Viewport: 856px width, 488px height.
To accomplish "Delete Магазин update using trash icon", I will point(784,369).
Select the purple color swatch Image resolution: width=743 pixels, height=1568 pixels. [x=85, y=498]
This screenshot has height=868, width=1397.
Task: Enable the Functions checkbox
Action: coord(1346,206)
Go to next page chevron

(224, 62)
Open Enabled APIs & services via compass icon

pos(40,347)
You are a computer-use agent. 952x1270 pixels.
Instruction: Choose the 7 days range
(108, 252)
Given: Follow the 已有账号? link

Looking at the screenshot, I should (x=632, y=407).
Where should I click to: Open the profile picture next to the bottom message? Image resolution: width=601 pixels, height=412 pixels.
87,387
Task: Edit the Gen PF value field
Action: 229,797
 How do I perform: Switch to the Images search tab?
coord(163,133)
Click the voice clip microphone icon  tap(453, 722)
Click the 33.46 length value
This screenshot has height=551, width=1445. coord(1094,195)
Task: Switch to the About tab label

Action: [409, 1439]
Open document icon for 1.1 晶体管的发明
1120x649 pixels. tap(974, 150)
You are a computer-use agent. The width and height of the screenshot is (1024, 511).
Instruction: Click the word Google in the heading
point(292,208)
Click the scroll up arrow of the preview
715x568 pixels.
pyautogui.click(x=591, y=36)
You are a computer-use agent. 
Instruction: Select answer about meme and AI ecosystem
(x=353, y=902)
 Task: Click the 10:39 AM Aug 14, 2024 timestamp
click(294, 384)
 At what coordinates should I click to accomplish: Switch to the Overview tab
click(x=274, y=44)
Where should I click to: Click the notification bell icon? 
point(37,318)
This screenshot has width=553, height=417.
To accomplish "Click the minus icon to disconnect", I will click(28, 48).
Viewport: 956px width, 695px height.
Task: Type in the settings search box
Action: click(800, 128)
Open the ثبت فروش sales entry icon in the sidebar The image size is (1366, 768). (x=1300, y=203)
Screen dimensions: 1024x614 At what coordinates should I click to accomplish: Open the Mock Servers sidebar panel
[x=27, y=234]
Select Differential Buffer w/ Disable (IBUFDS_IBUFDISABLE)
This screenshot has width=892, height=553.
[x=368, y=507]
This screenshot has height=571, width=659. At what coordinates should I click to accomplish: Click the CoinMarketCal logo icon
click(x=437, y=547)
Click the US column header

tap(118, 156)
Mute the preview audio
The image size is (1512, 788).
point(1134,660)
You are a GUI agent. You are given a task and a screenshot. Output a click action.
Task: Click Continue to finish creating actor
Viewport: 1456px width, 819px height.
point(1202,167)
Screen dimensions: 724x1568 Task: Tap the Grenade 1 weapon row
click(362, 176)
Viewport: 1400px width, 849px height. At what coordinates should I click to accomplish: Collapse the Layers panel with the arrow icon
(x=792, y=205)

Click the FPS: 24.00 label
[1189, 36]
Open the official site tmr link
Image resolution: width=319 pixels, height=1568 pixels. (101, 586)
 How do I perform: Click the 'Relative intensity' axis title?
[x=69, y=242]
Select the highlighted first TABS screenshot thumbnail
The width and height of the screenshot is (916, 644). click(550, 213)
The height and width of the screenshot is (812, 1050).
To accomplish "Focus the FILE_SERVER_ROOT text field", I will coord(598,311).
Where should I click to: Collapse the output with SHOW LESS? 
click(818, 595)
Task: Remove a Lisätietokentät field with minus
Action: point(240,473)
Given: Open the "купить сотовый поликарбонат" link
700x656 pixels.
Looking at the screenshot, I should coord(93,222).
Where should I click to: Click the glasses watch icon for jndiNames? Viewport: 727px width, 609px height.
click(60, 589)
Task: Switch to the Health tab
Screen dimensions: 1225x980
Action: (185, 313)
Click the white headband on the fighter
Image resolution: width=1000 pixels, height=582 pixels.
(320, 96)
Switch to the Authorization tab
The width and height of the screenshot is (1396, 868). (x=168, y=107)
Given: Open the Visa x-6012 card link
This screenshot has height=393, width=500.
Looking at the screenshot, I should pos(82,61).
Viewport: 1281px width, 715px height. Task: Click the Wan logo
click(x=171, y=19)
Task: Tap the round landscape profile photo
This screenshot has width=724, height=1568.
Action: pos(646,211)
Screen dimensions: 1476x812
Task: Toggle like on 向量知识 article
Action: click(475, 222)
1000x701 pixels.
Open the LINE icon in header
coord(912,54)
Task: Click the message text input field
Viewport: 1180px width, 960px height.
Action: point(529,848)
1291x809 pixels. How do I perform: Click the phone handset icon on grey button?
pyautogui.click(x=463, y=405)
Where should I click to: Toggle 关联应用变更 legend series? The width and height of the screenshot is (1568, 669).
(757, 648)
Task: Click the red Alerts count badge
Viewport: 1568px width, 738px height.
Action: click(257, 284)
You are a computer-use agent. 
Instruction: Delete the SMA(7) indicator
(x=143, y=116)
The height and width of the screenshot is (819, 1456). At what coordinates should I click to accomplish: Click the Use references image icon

_Task goal_
Copy out the entries word for word, from the first line through the line containing "1120x649 pixels. tap(974, 150)".

_The response_
Viewport: 856px width, 488px height.
To accomplish "Delete Магазин update using trash icon", I will point(784,369).
Select the purple color swatch Image resolution: width=743 pixels, height=1568 pixels. [x=85, y=498]
This screenshot has height=868, width=1397.
Task: Enable the Functions checkbox
Action: coord(1346,206)
Go to next page chevron

(224, 62)
Open Enabled APIs & services via compass icon

pos(40,347)
You are a computer-use agent. 952x1270 pixels.
Instruction: Choose the 7 days range
(108, 252)
Given: Follow the 已有账号? link

Looking at the screenshot, I should (x=632, y=407).
Where should I click to: Open the profile picture next to the bottom message? Image resolution: width=601 pixels, height=412 pixels.
87,387
Task: Edit the Gen PF value field
Action: 229,797
 How do I perform: Switch to the Images search tab?
coord(163,133)
Click the voice clip microphone icon  tap(453, 722)
Click the 33.46 length value
This screenshot has height=551, width=1445. coord(1094,195)
Task: Switch to the About tab label

Action: [409, 1439]
Open document icon for 1.1 晶体管的发明
1120x649 pixels. tap(974, 150)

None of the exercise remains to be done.